Esos sabios irlandeses

Debido a un complicado enredo legal, se derogaba la ley que prohibía el consumo de varias drogas duras en Irlanda.
El peor de los mundos.
El peor de los mundos. (Jesús Quintanar)

México

Hace un par de meses se dio a conocer la noticia de que, debido a un complicado enredo legal, se derogaba la ley que prohibía el consumo de varias drogas duras en Irlanda. Aunque el parlamento sesionaría lo antes posible, quedaba un periodo de alrededor de 24 horas en el que dichas drogas no eran prohibidas, lo cual llevó a revistas como Vice a escribir artículos alentando a aprovechar las ofertas de vuelos baratos rumbo a Irlanda. Para atajar la crisis, el Ministerio de Salud irlandés expidió un memorando donde explicaba que, como resultado de la derogación de la ley, “todas las substancias controladas mediante la Orden de Gobierno amparada en la cláusula 2 (2) dejan de ser prohibidas de inmediato, y su posesión deja de ser un crimen. Entre estas se incluyen el éxtasis, la benzodiacepina y nuevas sustancias psicoactivas…”. Asimismo, se legalizaban temporalmente la ketamina y los hongos alucinógenos. Según un artículo del periódico británico The Independent, el gobierno se encontraba tomando medidas para “prevenir un desconcierto y pandemonio masivos ocasionados por las drogas”.

Quizá valdría la pena invitar a México a representantes del gobierno irlandés para que pudieran ver de primera mano el otro tipo de pandemonio, aquel que tiene lugar cuando se combinan en un coctel masivo elementos como una descomunal demanda de drogas estadunidense, ventas multimillonarias de armas a los narcotraficantes, un país empobrecido en el que para miles de personas la opción es entre el narcotráfico o el hambre, y un discurso político histérico y desfasado que no corresponde ni ligeramente con las formas que tienen otras sociedades para convivir y tolerar la realidad de las drogas.
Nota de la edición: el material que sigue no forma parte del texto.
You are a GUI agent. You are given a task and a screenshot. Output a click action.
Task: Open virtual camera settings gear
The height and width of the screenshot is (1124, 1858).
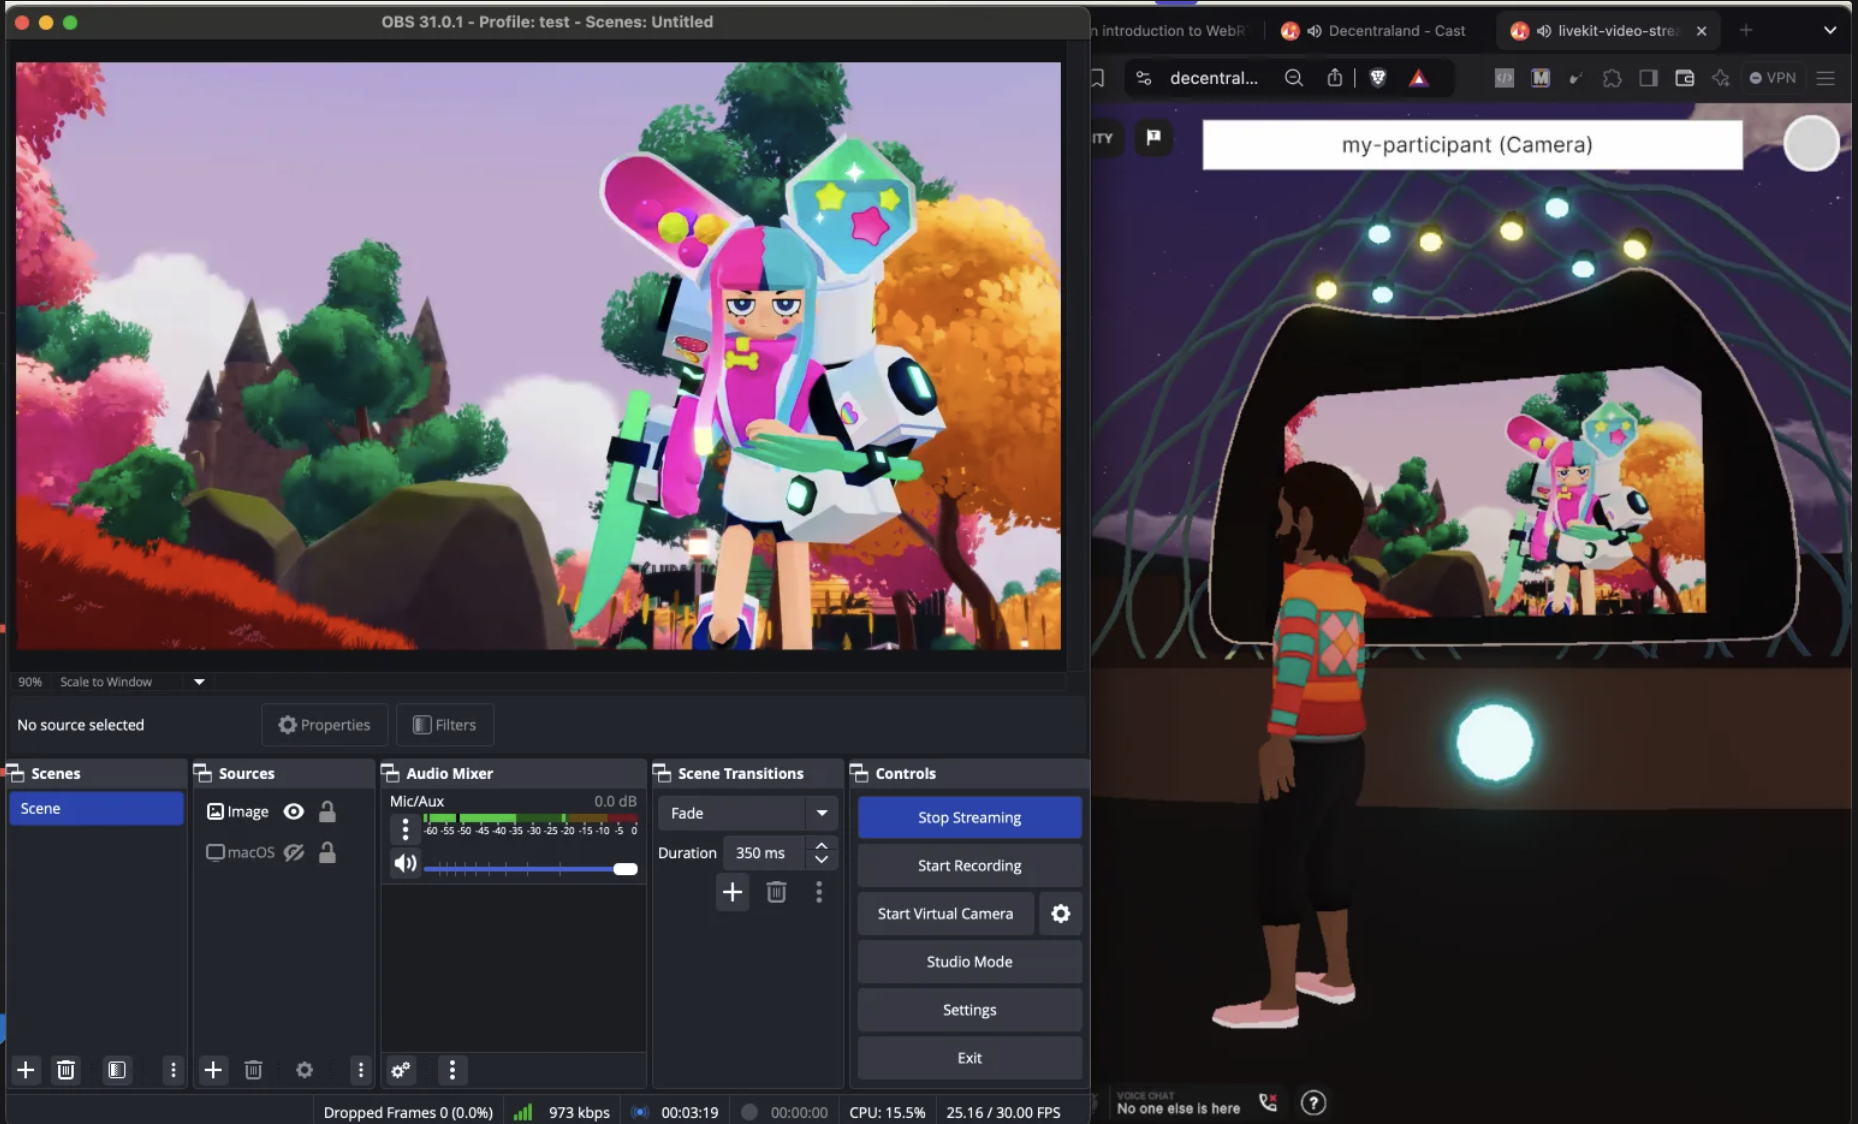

Si las drogas fueran legales como en esa ventana de 24 horas en Irlanda, ¿asistiríamos a un pandemonio peor que el de una sociedad en la cual la mutilación, la tortura y la decapitación son noticias de todos los días? Pese a la prohibición, el ejército en las calles y la guerra contra el narcotráfico, las drogas son una realidad omnipresente, e incluso es común enterarse de funcionarios que las consumen con entusiasmo. Es decir, el peor de los mundos, incluso para la visión oficial, que considera a las drogas la encarnación del demonio: su trasiego y consumo son mayores que nunca, solo que a un costo de violencia, terror y corrupción infinitamente peores que cualquier fantasía apocalíptica de lo que ocurriría si fueran legales como el alcohol. Quizá el próximo Día de San Patricio podemos emular a los irlandeses y hacer un experimento de legalización por 24 horas, para con ello empezar a darnos cuenta de que el problema mayor no son las drogas como tal, sino todo el aparato de muerte que se genera por una necedad que en algún momento será anacrónica: la de empeñarse en el fútil esfuerzo de evitar que la gente las consuma de manera masiva.